▶ Quoted passage
-=-=-=-=-

Satisfying real estate data hunger

Remember the experience, from not too many years ago, of trying to tell a travel agent where you wanted to go while they got to look at a computer screen filled with tasty information? I always found it very unsatisfying. The thing I really wanted to do was just see what the heck it was the travel agent saw. Every profession has aspects of it that relate to skill, to training, and to simple access to information. Travel agents have effectively vanished because the main thing they did was control access to secret information.

Fortune magazine recently ran a cover story on Zillow about exactly this topic. It turns out that the same guys who made the Expedia travel service went on to found Zillow. Here’s what one of them, Richard Barton, had to say about information hunger.

“When we were doing focus groups on Expedia, consumers would tell us they could hear the tap-tap-tap of the keyboard when talking to a travel agent, and they wanted to jump through the phone and look at the screen,” says Barton, sitting in his office in the company’s Seattle headquarters. “Expedia was about satisfying that impulse, and that’s also what we’re doing at Zillow. The hunger for information about real estate is infinite.”

There is a growing trend of making all kinds of data available on the web. But this leads to the problem of interpretation. What does it all mean? Is it accurate? So tools for mass interactive validation and sense-making are popping up too, tools like Swivel and IBM’s Many Eyes.

But getting back to real estate, I like this little heat map application called Neighboroo. It lets you superimpose all kinds of housing, property, and census data atop the U.S. map. As is common with these kinds of tools, a lot of it is fiddly-fiddling to demonstrate something you already knew, e.g. New York City is expensive. And there’s always the dangerous temptation of inferring causation from correlation. African American population density fits together neatly with hurricane likelihood. But where do you go from there? For all this data, do you see anything that actually surprises you?

The age of organic knowledge

If you’ve never edited a Wikipedia article, I recommend the experience. Suppose, while skimming through an article, you notice a misspelled word, stray comma, or grammatical peccadillo. Hop in there and fix it! It gives you a surprisingly warm rush. For a very small effort, you’ve made the world a better place.

Here’s the funny thing about our Modern Age: we are manufacturing legions of aimless web-addled click monkeys… but we’re also putting them to work. It takes so little effort to improve a wiki that they grow with manic speed. There has never been a better time to have attention deficit disorder. Which is a good thing because… because… where was I? Oh because there have never been more of us. Web sites that harness collective intelligence, even when it appears in tiny bursts, are working wonders.

I propose that the quantity of effort required to put a single character, one byte, into a working public document be called a “wik”. Never before in history has a wik been worth so much.

-=-=-=-=-

▶ To do
Quote the real estate data passage word for word, starting at "Fortune magazine recently" and ending at "about information hunger.". The items that come after this text are unrelated to it.

-=-=-=-=-

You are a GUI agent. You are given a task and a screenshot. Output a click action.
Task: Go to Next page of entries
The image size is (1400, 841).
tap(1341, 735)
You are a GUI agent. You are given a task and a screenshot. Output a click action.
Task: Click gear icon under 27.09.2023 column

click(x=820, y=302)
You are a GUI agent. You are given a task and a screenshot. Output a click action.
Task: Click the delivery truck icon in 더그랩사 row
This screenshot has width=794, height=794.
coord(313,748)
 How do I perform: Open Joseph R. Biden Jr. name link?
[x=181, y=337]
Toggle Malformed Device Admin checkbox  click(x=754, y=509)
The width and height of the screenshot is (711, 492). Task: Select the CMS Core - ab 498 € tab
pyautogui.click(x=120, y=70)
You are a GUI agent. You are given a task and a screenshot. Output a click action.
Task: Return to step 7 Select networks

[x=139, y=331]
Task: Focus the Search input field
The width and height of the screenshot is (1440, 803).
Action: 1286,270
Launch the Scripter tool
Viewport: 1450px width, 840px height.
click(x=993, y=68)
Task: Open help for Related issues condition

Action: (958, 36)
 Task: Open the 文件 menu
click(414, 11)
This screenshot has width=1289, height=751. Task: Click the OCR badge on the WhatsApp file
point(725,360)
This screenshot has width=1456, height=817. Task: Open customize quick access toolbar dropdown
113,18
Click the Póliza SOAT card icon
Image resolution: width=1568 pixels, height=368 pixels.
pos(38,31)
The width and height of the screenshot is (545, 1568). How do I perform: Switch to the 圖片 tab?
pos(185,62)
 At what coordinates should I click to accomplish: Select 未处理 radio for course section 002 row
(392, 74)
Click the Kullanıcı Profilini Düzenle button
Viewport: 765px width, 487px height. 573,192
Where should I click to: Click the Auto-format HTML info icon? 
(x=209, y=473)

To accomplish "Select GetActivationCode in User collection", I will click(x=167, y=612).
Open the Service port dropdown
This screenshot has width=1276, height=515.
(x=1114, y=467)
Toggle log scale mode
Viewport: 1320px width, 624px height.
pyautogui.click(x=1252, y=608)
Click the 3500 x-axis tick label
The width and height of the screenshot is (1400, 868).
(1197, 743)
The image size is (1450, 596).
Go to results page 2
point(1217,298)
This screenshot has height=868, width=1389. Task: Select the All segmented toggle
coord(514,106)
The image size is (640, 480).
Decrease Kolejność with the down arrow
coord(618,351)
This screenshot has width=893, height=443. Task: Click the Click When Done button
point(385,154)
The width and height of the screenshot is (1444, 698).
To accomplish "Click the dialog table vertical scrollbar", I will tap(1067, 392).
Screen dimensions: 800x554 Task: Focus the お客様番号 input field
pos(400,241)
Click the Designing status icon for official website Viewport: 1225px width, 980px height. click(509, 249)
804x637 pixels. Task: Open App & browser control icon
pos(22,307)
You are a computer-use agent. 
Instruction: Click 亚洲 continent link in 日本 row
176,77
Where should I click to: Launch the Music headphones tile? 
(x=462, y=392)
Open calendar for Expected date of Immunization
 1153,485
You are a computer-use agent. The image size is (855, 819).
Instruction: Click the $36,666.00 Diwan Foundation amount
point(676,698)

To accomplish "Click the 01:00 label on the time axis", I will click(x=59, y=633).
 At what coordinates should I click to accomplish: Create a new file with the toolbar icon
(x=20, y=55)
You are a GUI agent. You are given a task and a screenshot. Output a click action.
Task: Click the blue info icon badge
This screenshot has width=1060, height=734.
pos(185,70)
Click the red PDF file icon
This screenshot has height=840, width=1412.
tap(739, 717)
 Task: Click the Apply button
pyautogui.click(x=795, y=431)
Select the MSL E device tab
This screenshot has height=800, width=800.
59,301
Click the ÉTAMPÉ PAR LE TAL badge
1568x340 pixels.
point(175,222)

-=-=-=-=-

▶ The response
Fortune magazine recently ran a cover story on Zillow about exactly this topic. It turns out that the same guys who made the Expedia travel service went on to found Zillow. Here’s what one of them, Richard Barton, had to say about information hunger.